On Monday the U.S. Consumer Financial Protection Bureau published a worksheet for consumers to build healthier habits of credit card use. Internalizing simple rules of thumb can be an effective way to control spending, research has found.“Consumers can use this worksheet to develop rules about their credit card spending that are based on their own personal financial situations, and commit to taking action,” the agency said in a statement.
By avoiding cards on purchases under $20 consumers can trim spending that builds card debt. The rule even has a catchphrase: “Don’t swipe the small stuff.” Since most consumers feel comfortable carrying up to $20 in cash, it should be possible to pay for relatively small items without adding to a revolving balance.

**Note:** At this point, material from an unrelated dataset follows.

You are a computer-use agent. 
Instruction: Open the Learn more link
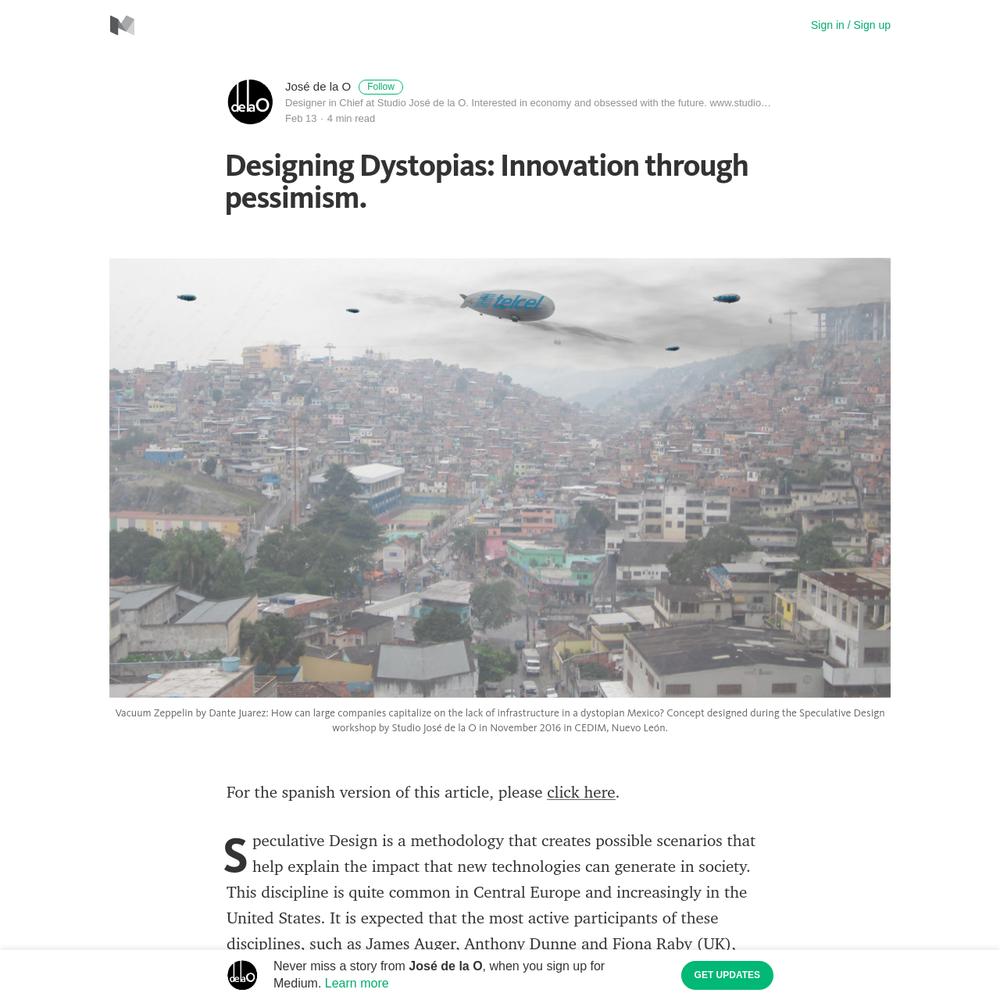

In case that is easier said than done, the worksheet walks you through an analysis of card spending to build specific tactics. By looking at the types of small purchases and the time of day, patterns can emerge that help control card use.
For example, if coffee is the culprit in small swipes, you can resolve to pay cash for the morning jolt and plan ahead. Other resolutions include paying cash once a month for taxis or gas, or going into cash-only mode after 8 p.m. on weekends.
Simple guidelines or rules of thumb “are a promising strategy to help simplify day-to-day decisions, such as managing credit card debt,” the CFPB said in a statement announcing the worksheet.
Dr. Barbara O’Neill, a finance professor at Rutgers Cooperative Extension in New Jersey, agreed that simple guidelines can be helpful. A better strategy with credit cards, however, is to pay the balance in full every month, or as much as possible, she said.
“For a person who has discipline and resources to set cash aside, they want to charge things in order to get rewards points,” O’Neill said.